▶ **What to work on**:
Could you print every record below exactly as it appears?

START Supplied entries

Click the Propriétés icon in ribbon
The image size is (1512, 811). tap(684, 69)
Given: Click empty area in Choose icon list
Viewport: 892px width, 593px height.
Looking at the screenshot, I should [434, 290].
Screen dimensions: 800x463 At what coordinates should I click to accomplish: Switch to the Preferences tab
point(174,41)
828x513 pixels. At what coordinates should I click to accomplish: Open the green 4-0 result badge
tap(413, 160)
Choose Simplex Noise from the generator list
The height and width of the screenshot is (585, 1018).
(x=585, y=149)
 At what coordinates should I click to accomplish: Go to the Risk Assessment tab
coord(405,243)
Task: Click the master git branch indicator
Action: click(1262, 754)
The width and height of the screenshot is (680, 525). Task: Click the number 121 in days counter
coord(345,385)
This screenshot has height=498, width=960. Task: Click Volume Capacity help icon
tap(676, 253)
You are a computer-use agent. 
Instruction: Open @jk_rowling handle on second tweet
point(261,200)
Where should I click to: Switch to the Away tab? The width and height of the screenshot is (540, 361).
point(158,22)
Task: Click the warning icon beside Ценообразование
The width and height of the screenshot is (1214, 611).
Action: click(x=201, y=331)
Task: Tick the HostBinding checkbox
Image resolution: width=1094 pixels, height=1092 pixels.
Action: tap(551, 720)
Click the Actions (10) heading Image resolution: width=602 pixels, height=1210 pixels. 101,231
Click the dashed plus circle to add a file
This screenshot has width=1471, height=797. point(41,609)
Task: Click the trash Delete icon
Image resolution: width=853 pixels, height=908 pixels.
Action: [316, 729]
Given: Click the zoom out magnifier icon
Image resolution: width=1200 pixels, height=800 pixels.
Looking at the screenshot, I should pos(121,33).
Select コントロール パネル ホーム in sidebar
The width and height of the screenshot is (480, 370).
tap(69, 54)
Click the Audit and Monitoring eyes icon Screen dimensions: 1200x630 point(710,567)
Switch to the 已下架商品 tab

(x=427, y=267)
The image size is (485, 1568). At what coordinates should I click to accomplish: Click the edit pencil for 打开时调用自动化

END Supplied entries

▶ **Result of the exercise**:
Click the Propriétés icon in ribbon
The image size is (1512, 811). tap(684, 69)
Given: Click empty area in Choose icon list
Viewport: 892px width, 593px height.
Looking at the screenshot, I should [434, 290].
Screen dimensions: 800x463 At what coordinates should I click to accomplish: Switch to the Preferences tab
point(174,41)
828x513 pixels. At what coordinates should I click to accomplish: Open the green 4-0 result badge
tap(413, 160)
Choose Simplex Noise from the generator list
The height and width of the screenshot is (585, 1018).
(x=585, y=149)
 At what coordinates should I click to accomplish: Go to the Risk Assessment tab
coord(405,243)
Task: Click the master git branch indicator
Action: click(1262, 754)
The width and height of the screenshot is (680, 525). Task: Click the number 121 in days counter
coord(345,385)
This screenshot has height=498, width=960. Task: Click Volume Capacity help icon
tap(676, 253)
You are a computer-use agent. 
Instruction: Open @jk_rowling handle on second tweet
point(261,200)
Where should I click to: Switch to the Away tab? The width and height of the screenshot is (540, 361).
point(158,22)
Task: Click the warning icon beside Ценообразование
The width and height of the screenshot is (1214, 611).
Action: click(x=201, y=331)
Task: Tick the HostBinding checkbox
Image resolution: width=1094 pixels, height=1092 pixels.
Action: tap(551, 720)
Click the Actions (10) heading Image resolution: width=602 pixels, height=1210 pixels. 101,231
Click the dashed plus circle to add a file
This screenshot has width=1471, height=797. point(41,609)
Task: Click the trash Delete icon
Image resolution: width=853 pixels, height=908 pixels.
Action: [316, 729]
Given: Click the zoom out magnifier icon
Image resolution: width=1200 pixels, height=800 pixels.
Looking at the screenshot, I should pos(121,33).
Select コントロール パネル ホーム in sidebar
The width and height of the screenshot is (480, 370).
tap(69, 54)
Click the Audit and Monitoring eyes icon Screen dimensions: 1200x630 point(710,567)
Switch to the 已下架商品 tab

(x=427, y=267)
The image size is (485, 1568). At what coordinates should I click to accomplish: Click the edit pencil for 打开时调用自动化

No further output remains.